Often one generates contraction expressions where some of the tensor arguments
will remain *constant* across many calls.
:func:`~opt_einsum.contract_expression` allows you to specify the indices of
these constant arguments, allowing ``opt_einsum`` to build and then reuse as
many constant contractions as possible. Take for example the equation:

.. code:: python

    >>> eq = "ij,jk,kl,lm,mn->ni"

where we know that *only* the first and last tensors will vary between calls.
We can specify this by marking the middle three as constant - we then need to
supply the actual arrays rather than just the shapes to
:func:`~opt_einsum.contract_expression`:

.. code:: python

    >>> #           A       B       C       D       E
    >>> shapes = [(9, 5), (5, 5), (5, 5), (5, 5), (5, 8)]

    >>> # mark the middle three arrays as constant
    >>> constants = [1, 2, 3]

    >>> # generate the constant arrays
    >>> B, C, D = [np.random.randn(*shapes[i]) for i in constants]

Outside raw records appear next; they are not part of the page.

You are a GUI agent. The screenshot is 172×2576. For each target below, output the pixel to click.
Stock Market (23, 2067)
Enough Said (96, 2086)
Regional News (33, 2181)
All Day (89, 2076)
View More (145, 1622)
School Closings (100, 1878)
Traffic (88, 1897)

    >>> # supplied ops are now mix of shapes and arrays
    >>> ops = (9, 5), B, C, D, (5, 8)

    >>> expr = oe.contract_expression(eq, *ops, constants=constants)
    >>> expr
    <ContractExpression('ij,[jk,kl,lm],mn->ni', constants=[1, 2, 3])>

The expression now only takes the remaining two arrays as arguments (the
tensors with ``'ij'`` and ``'mn'`` indices), and will store as many reusable
constant contractions as possible.

.. code:: python

    >>> A1, E1 = np.random.rand(*shapes[0]), np.random.rand(*shapes[-1])
    >>> out1 = expr(A1, E1)
    >>> out1.shap
    (8, 9)

    >>> A2, E2 = np.random.rand(*shapes[0]), np.random.rand(*shapes[-1])
    >>> out2 = expr(A2, E2)
    >>> out2.shape
    (8, 9)

    >>> np.allclose(out1, out2)
    False

    >>> print(expr)
    <ContractExpression('ij,[jk,kl,lm],mn->ni', constants=[1, 2, 3])>
      1.  'jm,mn->jn' [GEMM]
      2.  'jn,ij->ni' [GEMM]

Where we can see that the expression now only has to perform
two contractions to compute the output.

.. note::

    The constant part of an expression is lazily generated upon the first call
    (specific to each backend), though it can also be explicitly built by calling
    :meth:`~opt_einsum.contract.ContractExpression.evaluate_constants`.

We can confirm the advantage of using expressions and constants by timing the
following scenarios, first setting
``A = np.random.rand(*shapes[0])`` and ``E = np.random.rand(*shapes[-1])``.

- **contract from scratch:**

.. code:: python

    >>> %timeit oe.contract(eq, A, B, C, D, E)
    239 µs ± 5.06 µs per loop (mean ± std. dev. of 7 runs, 1000 loops each)

- **contraction with an expression but no constants:**

.. code:: python

    >>> expr_no_consts = oe.contract_expression(eq, *shapes)
    >>> %timeit expr_no_consts(A, B, C, D, E)
    76.7 µs ± 2.47 µs per loop (mean ± std. dev. of 7 runs, 10000 loops each)

- **contraction with an expression and constants marked:**

.. code:: python

    >>> %timeit expr(A, E)
    40.8 µs ± 1.22 µs per loop (mean ± std. dev. of 7 runs, 10000 loops each)

Although this gives us a rough idea, of course the efficiency savings are
hugely dependent on the size of the contraction and number of possible constant
contractions.

We also note that even if there are *no* constant contractions to perform, it
can be very advantageous to specify constant tensors for particular backends.
For instance, if a GPU backend is used, the constant tensors will be kept on
the device rather than being transferred each time.